A colorful, plant-powered Mediterranean-inspired meal prep bowl packed with protein-rich chickpeas, quinoa, crisp cucumbers, juicy tomatoes, sweet roasted red peppers, and creamy hummus drizzled with zesty lemon-tahini dressing. Perfect for quick lunches or dinners, this bowl is filling, nutritious, and easy to customize.
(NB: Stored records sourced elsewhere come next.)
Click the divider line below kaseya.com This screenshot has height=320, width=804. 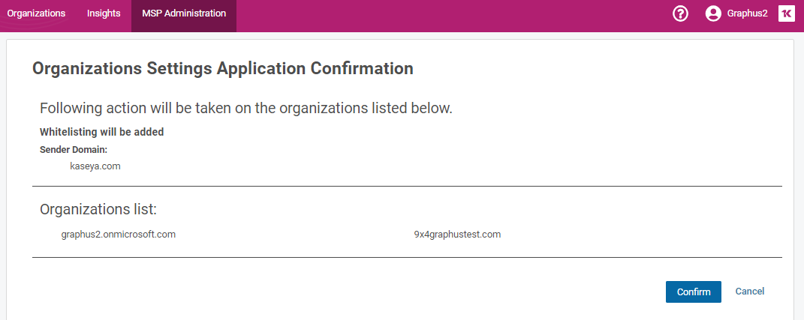407,187
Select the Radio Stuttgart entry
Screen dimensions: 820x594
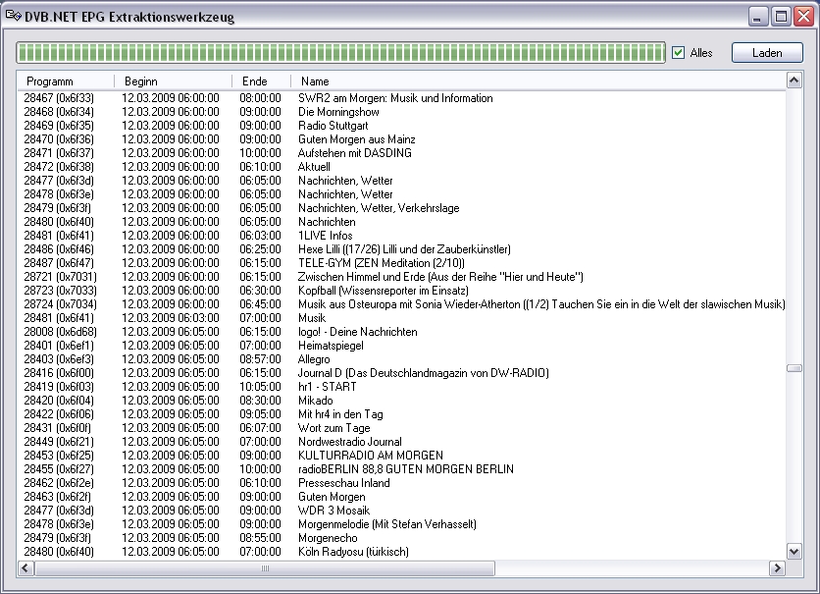click(x=333, y=126)
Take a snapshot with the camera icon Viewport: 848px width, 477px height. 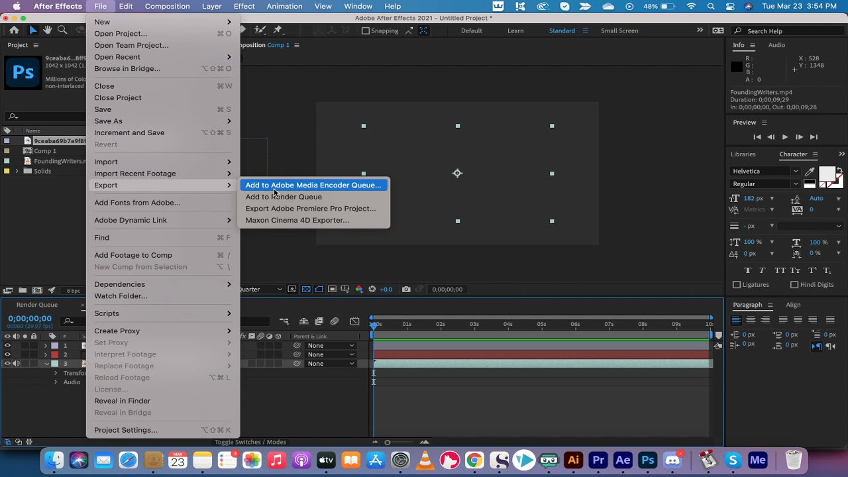pos(406,290)
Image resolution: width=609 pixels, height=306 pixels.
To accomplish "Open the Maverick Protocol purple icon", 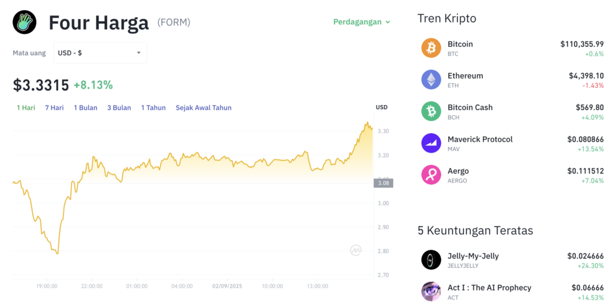I will pyautogui.click(x=431, y=143).
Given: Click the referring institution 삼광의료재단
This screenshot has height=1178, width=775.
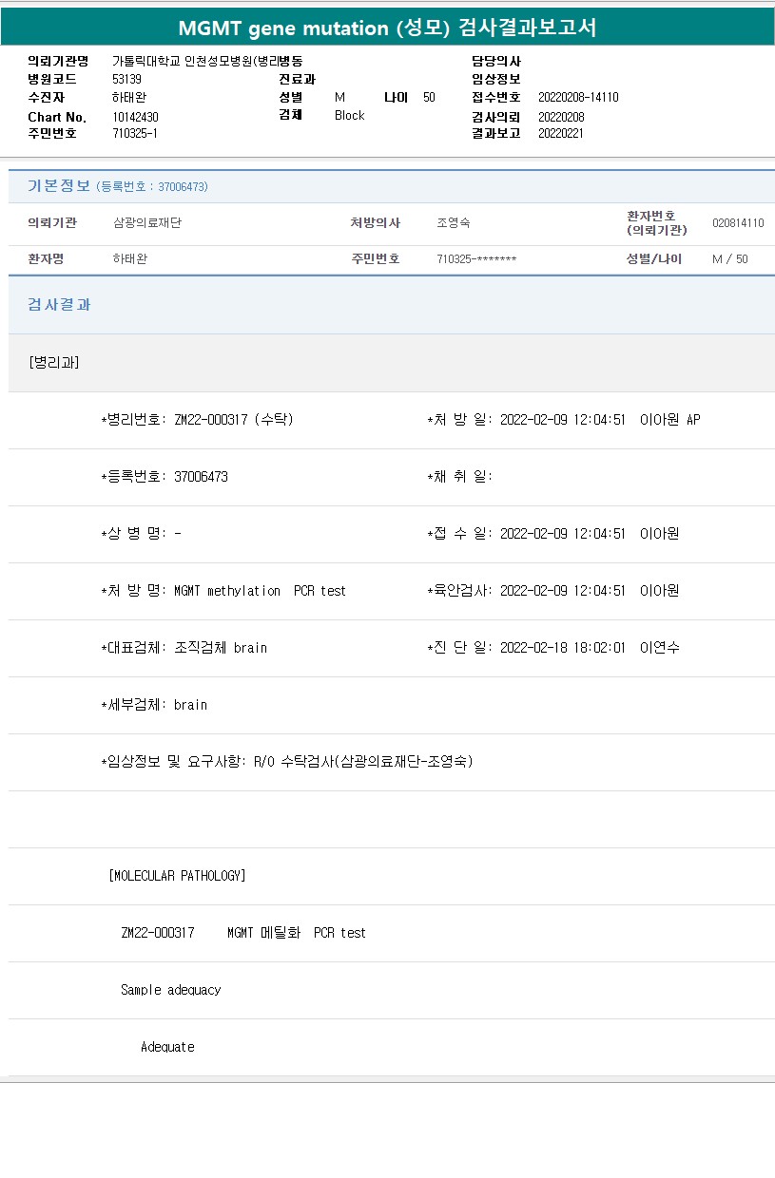Looking at the screenshot, I should point(146,223).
⏱ 35 min total 🥣 4 servings ⭐ Easy 🌍 Mediterranean
Prep15 min
Cook20 min
Total35 min
Serves4

Ingredients

  • 1 cup quinoa, rinsed
  • 2 cups water
  • 1 (15-ounce) can chickpeas, drained and rinsed
  • 1 large cucumber, diced
  • 1 cup cherry tomatoes, halved
  • 1/2 cup roasted red bell peppers, sliced
  • 1/4 cup Kalamata olives, pitted and halved
  • 4 tablespoons hummus
  • 1/4 cup fresh parsley, chopped
  • For the dressing:
  • 3 tablespoons tahini
  • 2 tablespoons fresh lemon juice
  • 1 tablespoon olive oil
  • 1 teaspoon honey or maple syrup
  • 2-3 tablespoons water
  • 1 small garlic clove, minced
  • Salt and pepper, to taste

Instructions

  1. In a medium saucepan, bring 2 cups of water to a boil. Add quinoa, reduce heat to low, cover, and simmer for 15 minutes or until water is absorbed and quinoa is fluffy. Remove from heat and let sit covered for 5 minutes, then fluff with a fork.
  2. While quinoa cooks, prepare the dressing. In a small bowl, whisk together tahini, lemon juice, olive oil, honey (or maple syrup), minced garlic, and 2 tablespoons water. Add more water as needed to reach a creamy drizzling consistency. Season with salt and pepper to taste.
  3. In a large bowl, combine chickpeas, diced cucumber, cherry tomatoes, roasted red peppers, olives, and chopped parsley. Toss gently to mix.
  4. Divide the cooked quinoa evenly among 4 meal prep containers or bowls.
  5. Top each quinoa portion with the chickpea and vegetable mixture, then add a tablespoon of hummus on the side or dolloped on top.
  6. Drizzle the lemon-tahini dressing over each bowl just before serving or store separately for freshness.
  7. Store meal prep bowls covered in the refrigerator for up to 4 days. Enjoy cold or at room temperature.

Chef tips

  • Rinse quinoa well before cooking to remove its natural bitter coating called saponin.
  • Roasted red bell peppers can be swapped for sun-dried tomatoes or steamed carrots if preferred.
  • If you want to add some crunch, sprinkle roasted pine nuts or slivered almonds just before serving.
  • This bowl is naturally gluten-free and vegetarian; for vegan option, ensure your store-bought hummus contains no animal products.

Pros

  • Quick and easy to prepare with minimal cooking skills needed.
  • Nutrient-dense and balanced with plant-based protein, fiber, healthy fats, and fresh vegetables.
  • Highly customizable to swap ingredients based on what’s in your fridge or seasonal produce.

Cons / watch-outs

  • Tahini dressing may separate when stored; shake or whisk before using.
  • Some may find raw cucumber watery after storage; consider draining diced cucumber for 10 minutes before adding.

Diet & nutrition notes

Diet notes: This meal prep bowl is vegetarian, gluten-free, and can easily be made vegan. It provides a balanced combination of protein and fiber, making it suitable for weight maintenance or as a wholesome lunch option.

Nutrition note: Each serving provides approximately 400 calories, 14g protein, 55g carbohydrates, 12g fat, and 10g fiber, making it a filling and nourishing meal option.